You own your own data. With CrowdStrike and Rapid7, and other products, your log data leaves your tenant, it goes into their system, and they produce the analysis on their technology. Therefore, although you're running the agent instead of giving them the signals, you're really giving up a lot of your data for their own personal gain. Defender's biggest competitive advantage is that your data stays within your tenant, and you own it.

It naturally keeps getting better and better. They have a very transparent roadmap for the product. We don't have any concerns or complaints.
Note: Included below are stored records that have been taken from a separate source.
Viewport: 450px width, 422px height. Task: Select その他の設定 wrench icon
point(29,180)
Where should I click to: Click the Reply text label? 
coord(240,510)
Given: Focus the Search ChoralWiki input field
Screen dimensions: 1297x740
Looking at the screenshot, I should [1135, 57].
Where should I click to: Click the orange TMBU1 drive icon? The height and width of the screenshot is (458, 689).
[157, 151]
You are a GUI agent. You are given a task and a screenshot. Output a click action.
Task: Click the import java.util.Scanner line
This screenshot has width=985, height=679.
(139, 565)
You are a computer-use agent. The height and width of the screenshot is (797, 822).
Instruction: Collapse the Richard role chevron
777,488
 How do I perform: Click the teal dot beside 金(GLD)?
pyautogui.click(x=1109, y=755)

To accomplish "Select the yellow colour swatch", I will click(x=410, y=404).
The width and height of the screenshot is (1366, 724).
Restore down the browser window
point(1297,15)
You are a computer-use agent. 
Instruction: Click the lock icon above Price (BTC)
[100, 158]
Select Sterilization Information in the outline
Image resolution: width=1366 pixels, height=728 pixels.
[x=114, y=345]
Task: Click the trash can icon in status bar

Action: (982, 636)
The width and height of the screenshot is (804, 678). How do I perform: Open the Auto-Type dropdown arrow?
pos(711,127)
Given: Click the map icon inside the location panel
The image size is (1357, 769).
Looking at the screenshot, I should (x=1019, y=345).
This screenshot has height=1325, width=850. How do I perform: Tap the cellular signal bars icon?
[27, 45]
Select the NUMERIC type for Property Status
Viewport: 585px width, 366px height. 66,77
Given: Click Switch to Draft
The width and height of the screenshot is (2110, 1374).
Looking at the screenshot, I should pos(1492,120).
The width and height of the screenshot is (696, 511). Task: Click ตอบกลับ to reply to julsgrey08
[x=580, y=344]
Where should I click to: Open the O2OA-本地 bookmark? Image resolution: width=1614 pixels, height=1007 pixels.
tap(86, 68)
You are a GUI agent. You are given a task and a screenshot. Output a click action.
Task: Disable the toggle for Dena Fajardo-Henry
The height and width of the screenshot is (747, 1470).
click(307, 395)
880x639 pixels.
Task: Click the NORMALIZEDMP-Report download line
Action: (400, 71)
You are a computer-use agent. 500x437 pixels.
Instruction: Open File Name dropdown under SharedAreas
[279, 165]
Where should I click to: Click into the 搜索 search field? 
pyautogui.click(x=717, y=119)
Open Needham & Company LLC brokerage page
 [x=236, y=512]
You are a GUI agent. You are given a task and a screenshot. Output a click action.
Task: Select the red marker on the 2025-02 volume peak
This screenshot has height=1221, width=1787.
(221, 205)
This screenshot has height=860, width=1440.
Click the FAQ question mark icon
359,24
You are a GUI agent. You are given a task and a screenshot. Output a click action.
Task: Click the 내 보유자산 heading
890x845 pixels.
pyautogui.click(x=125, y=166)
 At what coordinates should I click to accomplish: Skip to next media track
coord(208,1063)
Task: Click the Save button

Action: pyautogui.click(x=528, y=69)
Defender exceeds expectations, especially for someone who's flipping from CrowdStrike or Falcon XR. This is night and day.

We are using Microsoft Defender ATP specifically as an email security solution, as well as for our critical servers as a web security solution. We have almost eleven hundred users utilizing it for email security.

One of the best features is that it provides a certain level of customization, allowing us to set our spam confidence levels. It also captures phishing and scam emails and protects the environment at a tenant level. 

The customization, spam confidence level, and email security are robust. The solution can quarantine certain emails using Threat Intelligence and allows users to release emails from quarantine themselves. 

If a new phishing attack is detected, users can report it, enabling the solution to analyze and take corrective actions.

The primary use case for Microsoft Defender Threat Intelligence is to serve as a standard antivirus and firewall within the organization. Additionally, there's a focus on email security by leveraging cloud-based solutions like Mimecast. This setup is crucial for safeguarding against malicious threats originating from external sources.

The platform's most valuable features are sandboxing and USTX-based functionality. Sandboxing allows for comprehensive analysis of suspicious files and code behavior in a controlled environment rather than solely relying on threat blocklists. It thoroughly examines files, unpacks them, and observes code behavior. If anything suspicious is detected, the system automatically quarantines it in a sandbox to assess its actions, limiting potential damage and enabling effective fraud detection.

Microsoft Defender Threat Intelligence is used by a lot of companies to cover areas like endpoint protection, cloud workloads, and Microsoft Office 365, making it a full-blown product.

The most valuable feature of the solution is that the tool offers not just one but all of its features or tools to the companies where it is used.

The solution blocks incoming threats on the local PC or any cloud-based threats. The solution allows us to have information in advance about any upcoming threats. It may be detected on one user but could spread across multiple users.

The solution could be more stable and precise because, at times, the threats detected are not legitimate.

I use the solution in my company since, overall, it is a good tool. You get good insights and details with the product. With the tool, you have good visibility over the underlying vulnerabilities in your environment, so you can act within the time for its remediation and align your vulnerability patching based on criticality and exposure.

The most valuable feature of the solution stems from the insight it provides.

From a threat intelligence perspective, we use Microsoft Defender in conjunction with Azure and the cloud for our cloud-based customers. It helps us defend against various types of malicious code, whether it's through email inbounds or uploaded through USB sticks. It offers a wide range of capabilities.

Microsoft Defender is delivered in different components. One of them is the Microsoft community, where they share information about discovered malicious code, and remediation is promptly provided. This collaborative approach ensures that threats found in one country can be quickly addressed in other countries.

The global review and remediation of malicious code is probably the most valuable feature.

The solution is used for threat intelligence. The tool enables us to detect potential breaches and react to them proactively. Alerts are sent to our SOC team. Our SOC team investigates whether it's a positive or a negative alert. Depending on the result, a playbook is started.

The product runs so smoothly in the back end that we don't experience a hands-on. There is no performance degradation. It does what it is supposed to do. It detects what it is supposed to detect. We are happy with the tool. We didn't have an active incident for the last couple of years. The tool can proactively detect potential incidents.